A política de guerra às drogas nos Estados Unidos é antiga; a criminalização da maconha, por exemplo, data da primeira metade do século vinte. Com a criação de novas drogas mais potentes, sintéticas ou não, a guerra foi declarada, oficial e claramente, no governo Nixon, que levantou essa bandeira com veemência. O conservador Reagan com seu estilo político tresloucado aumentou ainda mais o conflito, agravado, obviamente, nos governos de Bush pai e Bush filho. Atualmente, o cenário da guerra às drogas pode ser visto retratado em filmes como Traffic e Sicário: Terra de Ninguém (nossa crítica aqui), obras com 15 anos de diferença que provam que a situação e o inimigo para os Estados Unidos continuam sendo os mesmos: o México e a atuação de seus cartéis.

Para ir direto ao coração da problemática, o cineasta Matthew Heineman não pensou duas vezes e embarcou com sua equipe para o México e para a região fronteiriça do país latino com os Estados Unidos na área do Arizona para tentar entender a questão da melhor forma possível. É desta missão que surge o documentário vencedor de Sundance, Cartel Land, uma narrativa assustadora sobre o derramamento de sangue e o terror envolvidos nos embates entre os cartéis e as milícias formadas por cidadãos – tanto no lado mexicano quanto no americano. O que parece ser, no entanto, mais um documentário tenso ganha contornos dramáticos com a atuação de Heineman: ao invés de apenas entrevistar e analisar, o documentarista parte para a ação e o resultado é um dos filmes mais impressionantes do ano.

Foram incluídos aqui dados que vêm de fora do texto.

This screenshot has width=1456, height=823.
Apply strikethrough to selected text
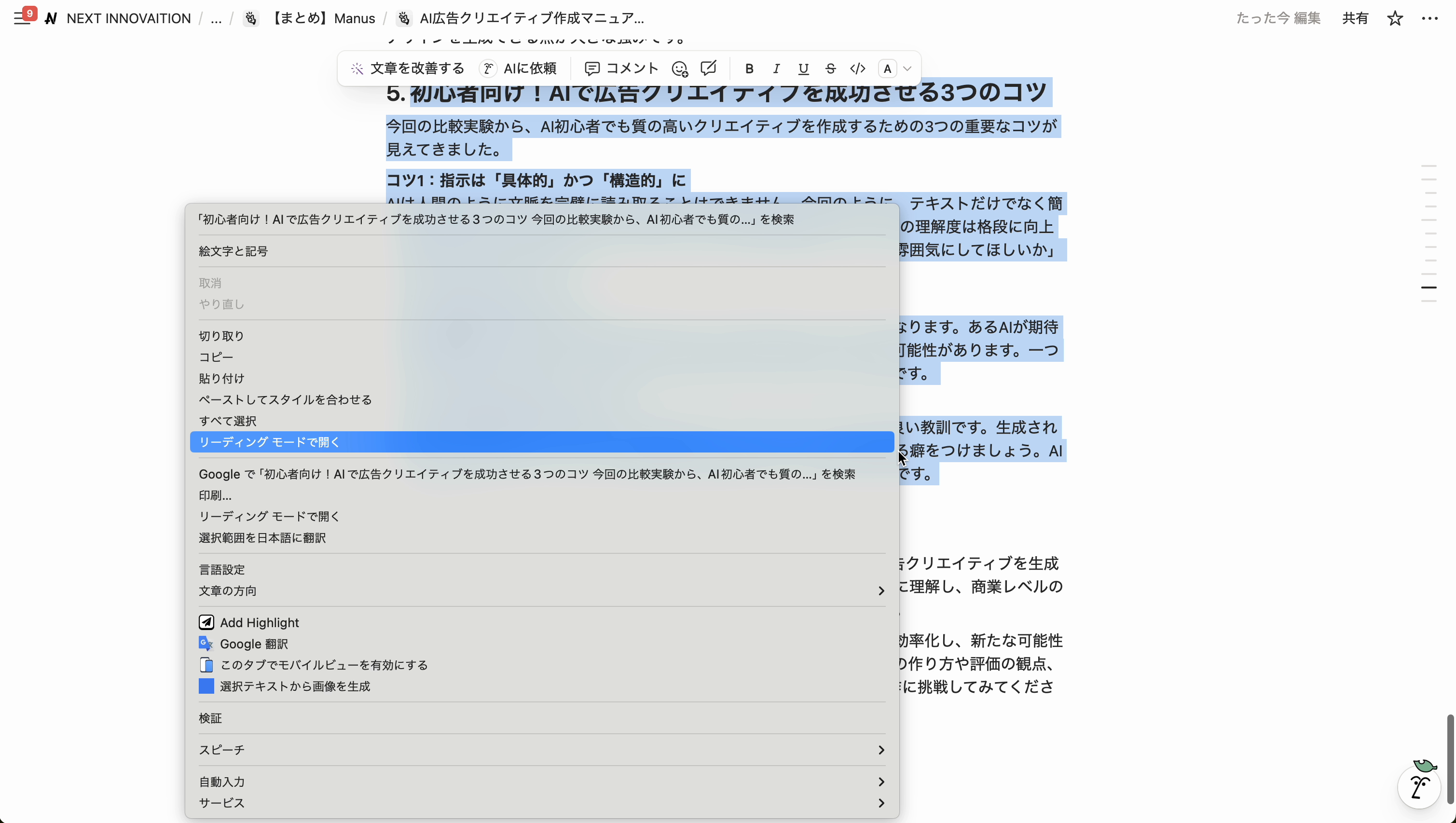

Como se não bastasse evidenciar todos os horrores do conflito, Heineman nos coloca no coração da guerra ao literalmente filmar tudo pelo lado de dentro. Seja acompanhando as tropas das milícias americanas ou mexicanas, a câmera de Heineman nos leva para lugares nunca antes visitados, posicionando o espectador em um local privilegiado: como se nós mesmos fôssemos parte dessas milícias. Tal estrutura narrativa (que mais se assemelha a uma ficção) aliada ao peso dramático inerente ao tema faz com que Cartel Land seja um dos documentários mais corajosos de todos os tempos pois, de fato, coragem é a palavra-chave para definir os esforços dessa equipe.

Valendo-se de um grande controle estético e narrativo – o que é impressionante, já que a equipe se encontrava em meio a uma guerra real – e criando planos dignos dos melhores diretores de fotografia da atualidade (o filme tem chances de concorrer na categoria de Melhor Fotografia no Oscar), o diretor não mede esforços para apresentar a violência e retratar, o mais verdadeiramente possível, uma narrativa que por si só possui traços surrealistas, onde caravanas repletas homens armados até os dentes empunhando fuzis e entonando gritos de guerra passam de cidade em cidade e de vilarejo em vilarejo buscando informações para desentocar os membros dos cartéis e executar sua vingança sobre eles e tropas formadas por americanos comuns vasculha a fronteira do país com o único objetivo de proteger a terra uma vez que (segundo eles) o governo não fornece a ajuda necessária para isso. O Oeste pode ser Velho, mas não dá mostras de sua idade avançada.

Ainda que em sua segunda parte o filme perca um pouco de fôlego (a narrativa perde muito tempo na figura de um dos líderes da milícia mexicana, esquecendo um pouco da temática principal), vale reforçar: esse é um dos esforços cinematográficos mais incríveis dos últimos anos. Isso porque Cartel Land não tem medo de colocar o dedo na ferida, revelando os lados mais podres (não existem outros lados que não esses, de fato) da já falida “guerra às drogas” – a gestação do ódio e do preconceito, a corrupção e a degradação do espírito humano, a violência, o sangue, o descaso das autoridades, o ridículo planejamento político que fomentou ainda mais a criação dos cartéis e o sofrimento do povo, o único “agente” violentado no meio dos grandes interesses governamentais e para-governamentais – e retratando, portanto, um conflito que parece ter sido extraído diretamente dos filmes de faroeste onde a lei é escrita pelas bala e pela força bruta. Uma narrativa de extrema potência, uma trama aterrorizante e amedrontadora, especialmente por ser tão real e próxima.